If you don’t want to give Apple any of your hard-earned bitcoins, you can get good results with VirtualDub. Whatever program you use, the concept is the same. Select the segment of video and export as files. If you aren’t going to modify them at all, this GifApp software can smooth the process considerably. Just select your video file, then select the size and length of your GIF. It has a live preview, built-in effects, and a simple user interface.
If you’re a Mac user, Gifgrabber works well.
If you want to bring them into Photoshop to alter them for any reason, use File>Scripts>Load files into stack, select “folder,” and then navigate to your folder of JPEGs. Once it’s loaded, in the Timeline window, select “create frame animation,” then select “make frames from layers.” Once they load, select Reverse Frames, as they load backwards. Then select All Frames, set the time delay to .06 seconds, and “loop forever.” You can also import frames directly from an .AVI file, but I find the controls to be lacking and the output jittery.

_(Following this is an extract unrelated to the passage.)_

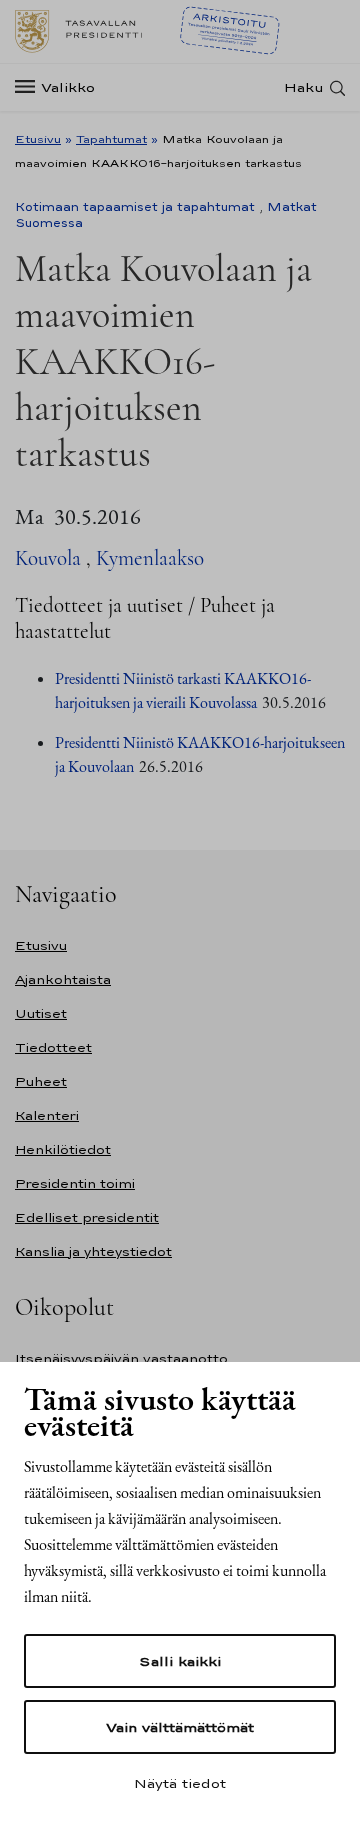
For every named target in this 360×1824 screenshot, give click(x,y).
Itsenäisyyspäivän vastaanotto (121, 1358)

4) Size/frame delay/export
Depending on your GIF destination, size and compression can be incredibly important. An over-limit GIF on Tumblr displays as a still image. I can’t think of a worse fate.
The Frogman explains the GIF compression issue regarding the old Tumblr limits. Aside from changing your dithering to Diffusion at 99 percent, you should be close to the 1MB limit. If you’re brave enough to withstand the possibility of glitchy previews, you can use larger files on Tumblr right now. It’s like we’re living in the future.